Some companies are providing clearer directives about the return to the office, which is enabling their employees to make plans and manage the stress of uncertainty. CEOs at large companies like Netflix, Goldman Sachs and Tesla have all announced that full-time, in-person attendance will be compulsory, and many business leaders believe the same. In early 2022, half of global leaders say their company already requires or is planning to require a full return to in-person work in the next year, according to Microsoft.
Still, the return to the office does not have a linear, or straightforward trajectory for most businesses. Ultimately, there’s no roadmap for a mass return to work after a global pandemic, and many workers insist that a ‘return to normal’ is now beyond the realm of possibility, anyway.
For the time being, however, mitigating stresses is contingent on companies clearly communicating their recall plans, and ensuring workers understand what kind of flexibility they will have as well as how this could impact other areas of their lives, such as finances. However, many companies are wrestling with a volatile set of economic conditions that complicate decision making, such as how they want to deal with office space and worker incentives. Kicking the can down the road may be an approach that’s good for business – even if it’s not for employees.

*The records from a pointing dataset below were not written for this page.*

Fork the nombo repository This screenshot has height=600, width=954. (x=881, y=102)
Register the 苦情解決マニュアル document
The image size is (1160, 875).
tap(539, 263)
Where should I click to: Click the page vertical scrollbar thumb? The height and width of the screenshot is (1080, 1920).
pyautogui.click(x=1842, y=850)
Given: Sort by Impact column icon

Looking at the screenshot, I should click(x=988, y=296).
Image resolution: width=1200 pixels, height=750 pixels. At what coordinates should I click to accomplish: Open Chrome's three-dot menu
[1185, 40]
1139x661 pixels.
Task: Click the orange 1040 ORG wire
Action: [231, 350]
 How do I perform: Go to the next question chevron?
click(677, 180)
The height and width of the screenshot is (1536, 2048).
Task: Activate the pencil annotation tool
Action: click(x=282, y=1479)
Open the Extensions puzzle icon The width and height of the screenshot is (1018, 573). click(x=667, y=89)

And without knowing if, or when, a hard line will be introduced by their employers, workers are faced with a dilemma: ask for clarity on office attendance and have their freedom potentially curtailed, or stay silent and struggle with the precarity.
For those employees who can’t stay in limbo, Schawbel says there’s a strategic approach to take with their bosses. “Employees should speak with their managers directly about how to balance the needs of the business with their own personal needs,” he says. “While HR creates RTO policies that are approved by the CEO, it's the day-to-day relationship with managers and employees that really matters.”
He recommends that employees are honest, direct and explain their situation in a way that also factors in how they’re contributing to the business. “Never make it all about your situation, but also about your partnership with your manager as it relates to the business,” he says. “Everyone's situation is different, so a personal, one-on-one conversation is critical to being able to work things out.”